- [Source records]:
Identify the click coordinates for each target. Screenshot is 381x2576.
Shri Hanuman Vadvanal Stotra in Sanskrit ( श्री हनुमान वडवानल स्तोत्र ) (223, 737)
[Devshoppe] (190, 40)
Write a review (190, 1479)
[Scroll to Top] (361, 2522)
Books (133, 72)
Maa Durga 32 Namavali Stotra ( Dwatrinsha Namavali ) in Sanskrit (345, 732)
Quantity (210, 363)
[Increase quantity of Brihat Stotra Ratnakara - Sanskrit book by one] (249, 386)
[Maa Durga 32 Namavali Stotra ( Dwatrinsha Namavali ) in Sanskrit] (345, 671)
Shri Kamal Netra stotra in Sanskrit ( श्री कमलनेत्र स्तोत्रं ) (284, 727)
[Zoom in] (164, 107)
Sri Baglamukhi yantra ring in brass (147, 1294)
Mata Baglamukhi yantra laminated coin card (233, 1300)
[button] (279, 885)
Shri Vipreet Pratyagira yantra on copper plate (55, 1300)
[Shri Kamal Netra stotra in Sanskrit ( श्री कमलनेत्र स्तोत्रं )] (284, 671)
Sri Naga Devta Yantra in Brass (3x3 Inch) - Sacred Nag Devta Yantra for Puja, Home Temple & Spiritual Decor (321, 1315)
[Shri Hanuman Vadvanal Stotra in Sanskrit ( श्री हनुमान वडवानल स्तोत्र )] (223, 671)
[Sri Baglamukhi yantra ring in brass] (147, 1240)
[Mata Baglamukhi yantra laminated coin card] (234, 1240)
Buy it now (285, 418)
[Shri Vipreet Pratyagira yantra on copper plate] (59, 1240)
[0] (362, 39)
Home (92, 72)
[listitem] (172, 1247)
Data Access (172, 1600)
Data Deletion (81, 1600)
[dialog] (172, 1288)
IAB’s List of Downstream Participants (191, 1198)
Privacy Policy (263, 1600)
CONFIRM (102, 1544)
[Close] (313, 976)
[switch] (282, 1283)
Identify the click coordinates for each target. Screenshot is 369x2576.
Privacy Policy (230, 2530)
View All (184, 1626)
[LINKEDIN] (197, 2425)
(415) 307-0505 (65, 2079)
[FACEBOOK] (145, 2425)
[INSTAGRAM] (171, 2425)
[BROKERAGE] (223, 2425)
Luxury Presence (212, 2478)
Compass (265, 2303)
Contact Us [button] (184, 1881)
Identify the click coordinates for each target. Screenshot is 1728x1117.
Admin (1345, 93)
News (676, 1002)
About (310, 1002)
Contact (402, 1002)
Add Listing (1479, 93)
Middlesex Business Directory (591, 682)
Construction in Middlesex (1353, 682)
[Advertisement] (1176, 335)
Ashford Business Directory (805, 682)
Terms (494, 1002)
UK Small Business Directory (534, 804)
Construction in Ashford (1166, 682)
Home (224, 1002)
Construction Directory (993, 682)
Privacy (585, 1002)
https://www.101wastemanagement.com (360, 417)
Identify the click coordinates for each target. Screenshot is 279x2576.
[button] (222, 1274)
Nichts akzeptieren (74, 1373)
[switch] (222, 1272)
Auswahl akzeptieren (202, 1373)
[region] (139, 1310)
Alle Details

- [Description of the task]:
Look back at the data above. Transcribe exactly the lines starting at the line that contains "Ashford Business Directory (805, 682)" and ending at the line that contains "https://www.101wastemanagement.com (360, 417)".

- [Problem solution]:
Ashford Business Directory (805, 682)
Terms (494, 1002)
UK Small Business Directory (534, 804)
Construction in Ashford (1166, 682)
Home (224, 1002)
Construction Directory (993, 682)
Privacy (585, 1002)
https://www.101wastemanagement.com (360, 417)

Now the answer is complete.